Lawmakers brawl in Kiev; 6 injured
KIEV, Ukraine - A fierce fight in Ukraine's parliament sent at least six lawmakers to the hospital with concussions, a fractured jaw, and multiple bruises, setting a new low for the often-tumultuous body.
Ambulances rushed to parliament late Thursday after lawmakers from President Viktor Yanukovych's Party of Regions stormed the parliament podium, which was occupied by opposition allies of former Prime Minister Yulia Tymoshenko. Pro-Tymoshenko legislators had been blocking legislative work all day, protesting a corruption probe against her.
Parliament Speaker Volodymyr Lytvyn, who hid from flying eggs and smoke bombs behind an umbrella during a fight in April, said Friday that it was time to put an end to the mess. Lytvyn produced iron bars, chains, and locks, which he said were brought into the hall Thursday.

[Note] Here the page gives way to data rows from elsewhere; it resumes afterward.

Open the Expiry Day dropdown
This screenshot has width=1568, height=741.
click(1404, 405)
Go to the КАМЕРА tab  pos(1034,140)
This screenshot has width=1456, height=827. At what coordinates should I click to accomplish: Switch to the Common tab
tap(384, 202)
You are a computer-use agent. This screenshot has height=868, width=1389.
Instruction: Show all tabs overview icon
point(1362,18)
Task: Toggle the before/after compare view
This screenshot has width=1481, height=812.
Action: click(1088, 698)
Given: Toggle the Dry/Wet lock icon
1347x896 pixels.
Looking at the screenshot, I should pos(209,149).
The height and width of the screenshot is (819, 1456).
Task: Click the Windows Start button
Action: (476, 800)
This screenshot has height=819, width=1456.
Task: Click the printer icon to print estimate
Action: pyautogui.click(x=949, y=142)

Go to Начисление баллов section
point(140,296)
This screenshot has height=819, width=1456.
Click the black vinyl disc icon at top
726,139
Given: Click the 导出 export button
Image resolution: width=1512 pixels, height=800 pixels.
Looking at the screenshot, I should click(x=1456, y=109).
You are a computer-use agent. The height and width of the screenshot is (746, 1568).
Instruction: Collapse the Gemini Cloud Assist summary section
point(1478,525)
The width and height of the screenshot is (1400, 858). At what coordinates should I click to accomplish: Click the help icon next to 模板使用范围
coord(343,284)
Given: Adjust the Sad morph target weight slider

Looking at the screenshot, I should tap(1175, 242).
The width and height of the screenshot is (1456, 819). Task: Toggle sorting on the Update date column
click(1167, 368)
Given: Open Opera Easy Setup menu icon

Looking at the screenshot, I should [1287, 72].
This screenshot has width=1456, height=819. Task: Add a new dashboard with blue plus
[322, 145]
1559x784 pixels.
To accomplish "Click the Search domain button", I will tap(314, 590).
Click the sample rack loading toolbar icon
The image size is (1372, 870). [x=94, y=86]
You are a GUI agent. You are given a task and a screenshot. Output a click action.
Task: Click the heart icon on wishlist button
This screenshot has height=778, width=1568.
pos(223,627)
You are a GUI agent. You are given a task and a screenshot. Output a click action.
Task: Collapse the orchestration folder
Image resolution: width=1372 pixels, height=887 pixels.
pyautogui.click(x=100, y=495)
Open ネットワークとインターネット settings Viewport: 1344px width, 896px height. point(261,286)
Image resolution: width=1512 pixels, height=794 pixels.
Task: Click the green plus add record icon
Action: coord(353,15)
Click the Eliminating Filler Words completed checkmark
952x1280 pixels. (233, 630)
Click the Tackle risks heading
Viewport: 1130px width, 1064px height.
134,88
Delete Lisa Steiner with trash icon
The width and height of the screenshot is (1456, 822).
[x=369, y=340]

"What relation does this have to legislative activity?" he said. "How can we teach children democracy and love for their motherland?" Six lawmakers were injured in the fight and four were still in the hospital Friday, Tymoshenko's office said. - AP
U.N. seeks source of Haiti cholera
UNITED NATIONS - Secretary-General Ban Ki-moon announced the establishment of an international scientific panel Friday to investigate the source of the deadly cholera epidemic in Haiti that has killed more than 2,400 people.
The U.N. chief told a news conference that he was creating the independent panel to make a determination since there are several different theories about the origin of the outbreak. Ban said the panel would include epidemiologists and microbiologists and he hopes to announce its members "as soon as possible."
There has been widespread speculation in Haiti that the outbreak started at a base for U.N. peacekeepers from Nepal not far from where hundreds of Haitians began falling ill. U.N. officials rejected any idea the base was involved, saying its sanitation was airtight. - AP
Chavez can enact laws by decree
CARACAS, Venezuela - Venezuelan lawmakers granted President Hugo Chavez broad powers Friday to enact laws by decree, undermining the clout of a new congress that takes office next month with a bigger opposition bloc.
Chavez opponents condemned the move as a power grab, saying the law gives him a blank check to rule without consulting lawmakers. The National Assembly approved the special powers for 18 months.
A new congress goes into session Jan. 5 with an opposition contingent large enough to hinder approval of some types of major laws. Chavez has argued he needs decree powers to fast-track funds to help the victims of recent floods and landslides, and also to hasten Venezuela's transition to a socialist state.